Reference may be made to a schematic diagram of a reference range of IBC in a current AV1 standard shown in FIG. 7. A size of an SB is 128×128, the encoder performs parallel coding by SB rows, and the region of 256 reconstructed samples in the horizontal direction of the current block (for example, a size of two SBs) is not allowed to be used as a reference block.


In an ECM software platform, a reference region of IBC is expanded to include a region of a current CTU row and two CTU rows above. As shown in FIG. 8, reference blocks allowed by a CTU (m, n) include CTUs whose indexes are (m−2, n−2) . . . (W, n−2); (0, n−1) . . . (W, n−1); and (0, n) . . . (m, n), where W represents a maximum CTU column index in a current tile, slice or image.

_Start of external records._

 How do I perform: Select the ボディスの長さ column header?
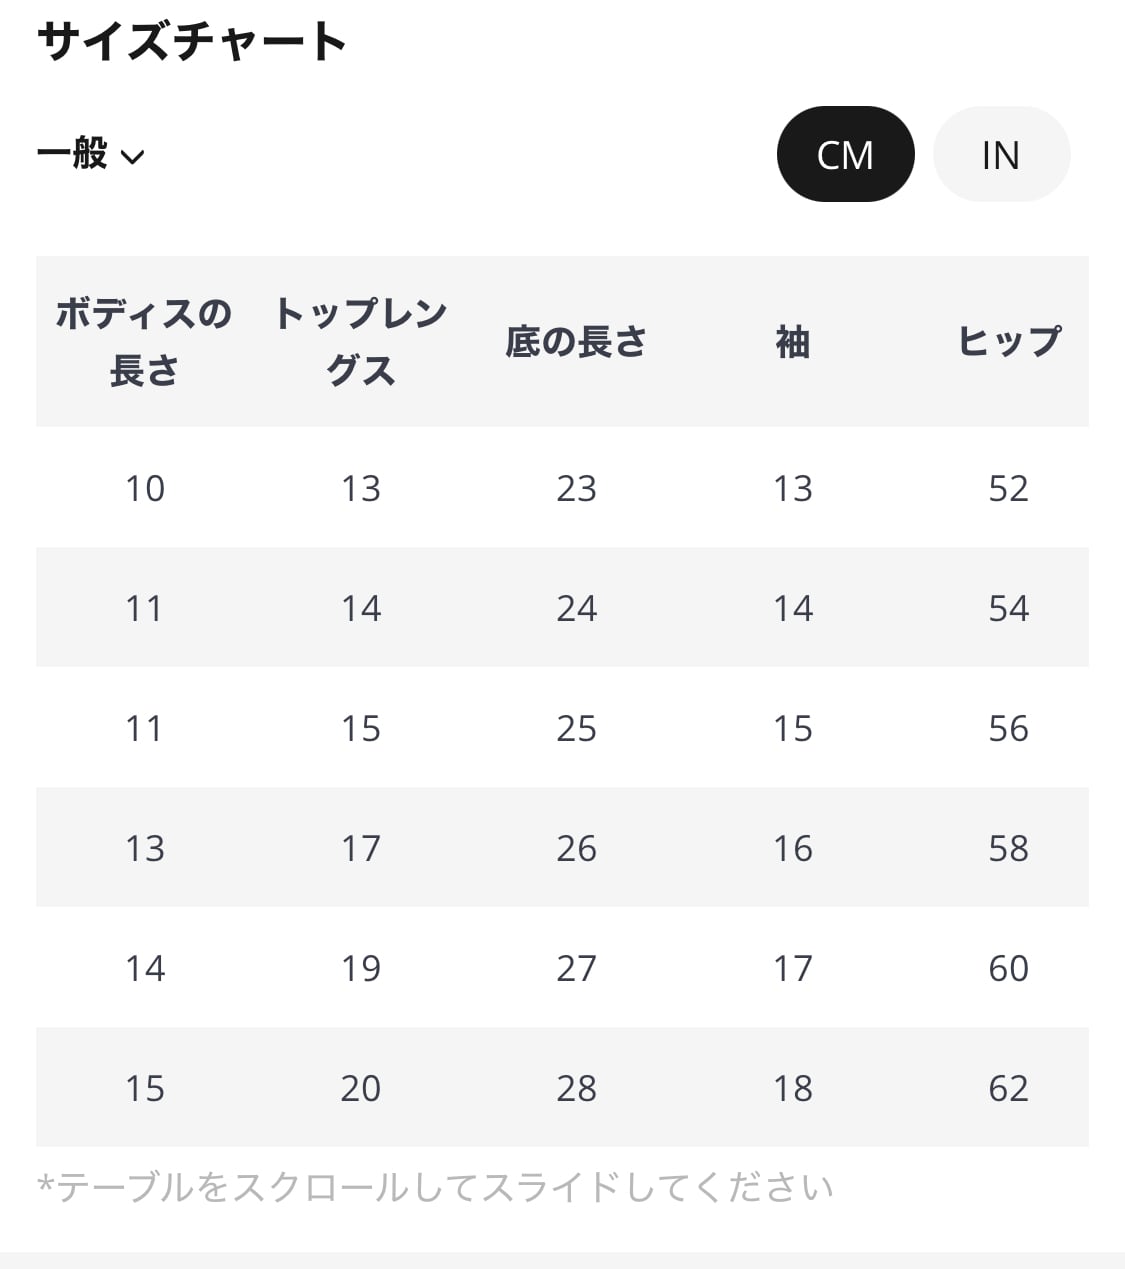click(144, 342)
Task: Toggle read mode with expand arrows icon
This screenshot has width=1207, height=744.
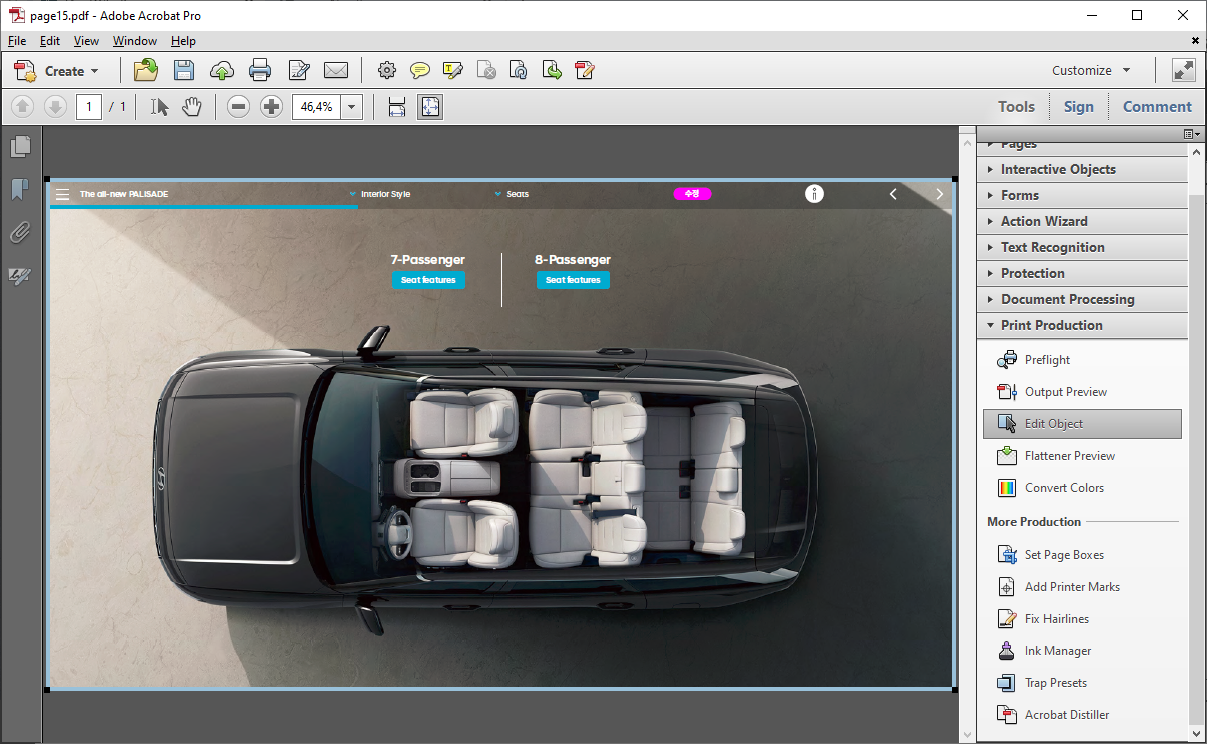Action: (1184, 70)
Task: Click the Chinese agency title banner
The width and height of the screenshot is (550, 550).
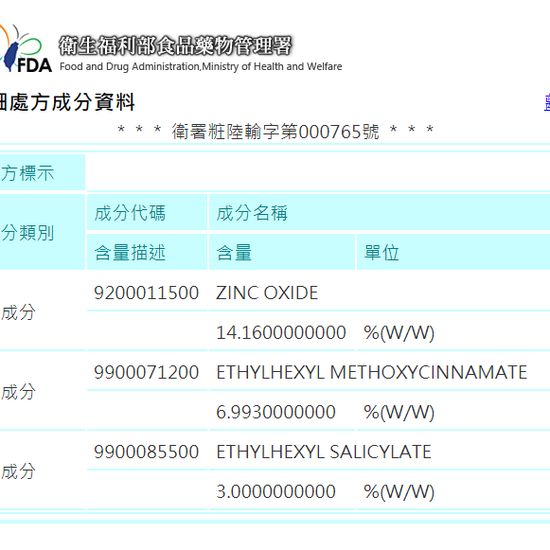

Since there are a lot of symmetric content in a screen content sequence, an IBC mode is used in an ECM, which is referred to as an RRIBC mode. In the mode, firstly, a predicted block is derived and reconstructed using a method similar to the IBC mode, and then the reconstructed block is flipped according to a flip mode selected by the RRIBC. The RRIBC includes two flip modes, for example, horizontal flip and vertical flip.


A block partition structure referred to as a dual tree may be used in a VVC reference platform VTM and a reference software platform ECM for next-generation video coding standards. The block partition structure allows luma and chroma to have separate partition trees. In the VVC, the dual tree is allowed to be used only in an I slice. For CTUs in a P Slice and a B Slice, a luma coding tree block (CTB) and a chroma CTB may share a same block partition tree.


The ECM further includes an intra prediction mode referred to as intra template matching prediction (IntraTmp). In the IntraTmp mode, the decoding end and the coding end adopt a same search strategy to adaptively search for a matching block from a reconstructed part of the current frame according to a degree of matching between an L-shaped template of the reference block and an L-shaped template of the current block, and the decoding end may not use additional coding of BVs.


In existing standards such as AVS3 and VVC, based on complexity considerations, if the dual tree is used in the partition structure and the current block is a chroma block, the IBC mode is not allowed to be used. This design limits the use of the IBC mode. For the screen content sequence, disabling the IBC mode for chroma blocks under dual tree partition may bring a performance loss. Some embodiments provide a method for deriving a BV of a chroma block. According to some embodiments, the BV of the chroma block can be adaptively derived by using correlation between a luma component and a chroma component of a video, which helps further improve coding performance.


Implementation details of the technical solution in some embodiments are described below.



FIG. 9 is a flowchart of a video decoding method according to some embodiments. The video decoding method may be performed by a device with a computing function, such as a terminal device or a server. With reference to FIG. 9, the video decoding method includes operation 910 to operation 940 below. A detailed description is as follows:


Operation 910: Partition, if it is determined that a BV of a chroma block is derived by means of a BV of a luma block, the chroma block into at least one chroma sub-block.


In some embodiments, if a to-be-decoded chroma block adopts an IBC mode (or other modes that use BVs for prediction; the following relevant content is similar to this description) and the chroma block and a corresponding luma block adopt different partition modes, it may be determined that a BV of the chroma block is derived by means of a BV of the luma block. In some embodiments, “the chroma block and a corresponding luma block adopt different partition modes” may mean that, for example, the chroma block and the luma block adopt a dual tree partition structure.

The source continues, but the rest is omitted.